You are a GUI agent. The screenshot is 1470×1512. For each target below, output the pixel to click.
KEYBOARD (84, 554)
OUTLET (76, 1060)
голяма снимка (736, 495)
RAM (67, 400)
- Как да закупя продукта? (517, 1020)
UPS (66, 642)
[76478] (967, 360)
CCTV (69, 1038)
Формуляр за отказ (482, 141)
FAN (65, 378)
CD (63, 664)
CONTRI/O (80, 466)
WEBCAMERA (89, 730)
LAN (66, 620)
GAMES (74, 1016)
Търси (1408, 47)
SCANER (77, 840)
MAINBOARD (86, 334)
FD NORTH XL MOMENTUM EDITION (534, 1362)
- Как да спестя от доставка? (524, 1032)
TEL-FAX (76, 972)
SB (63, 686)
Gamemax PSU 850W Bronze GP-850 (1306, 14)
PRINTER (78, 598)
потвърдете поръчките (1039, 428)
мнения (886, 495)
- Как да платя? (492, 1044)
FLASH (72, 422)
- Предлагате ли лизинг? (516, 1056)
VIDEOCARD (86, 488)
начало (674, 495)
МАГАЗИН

**WHAT IS BEING ASKED:**
All entries above need to be copied verbatim.

**YOUR RESPONSE:**
You are a GUI agent. The screenshot is 1470×1512. For each target below, output the pixel to click.
KEYBOARD (84, 554)
OUTLET (76, 1060)
голяма снимка (736, 495)
RAM (67, 400)
- Как да закупя продукта? (517, 1020)
UPS (66, 642)
[76478] (967, 360)
CCTV (69, 1038)
Формуляр за отказ (482, 141)
FAN (65, 378)
CD (63, 664)
CONTRI/O (80, 466)
WEBCAMERA (89, 730)
LAN (66, 620)
GAMES (74, 1016)
Търси (1408, 47)
SCANER (77, 840)
MAINBOARD (86, 334)
FD NORTH XL MOMENTUM EDITION (534, 1362)
- Как да спестя от доставка? (524, 1032)
TEL-FAX (76, 972)
SB (63, 686)
Gamemax PSU 850W Bronze GP-850 (1306, 14)
PRINTER (78, 598)
потвърдете поръчките (1039, 428)
мнения (886, 495)
- Как да платя? (492, 1044)
FLASH (72, 422)
- Предлагате ли лизинг? (516, 1056)
VIDEOCARD (86, 488)
начало (674, 495)
МАГАЗИН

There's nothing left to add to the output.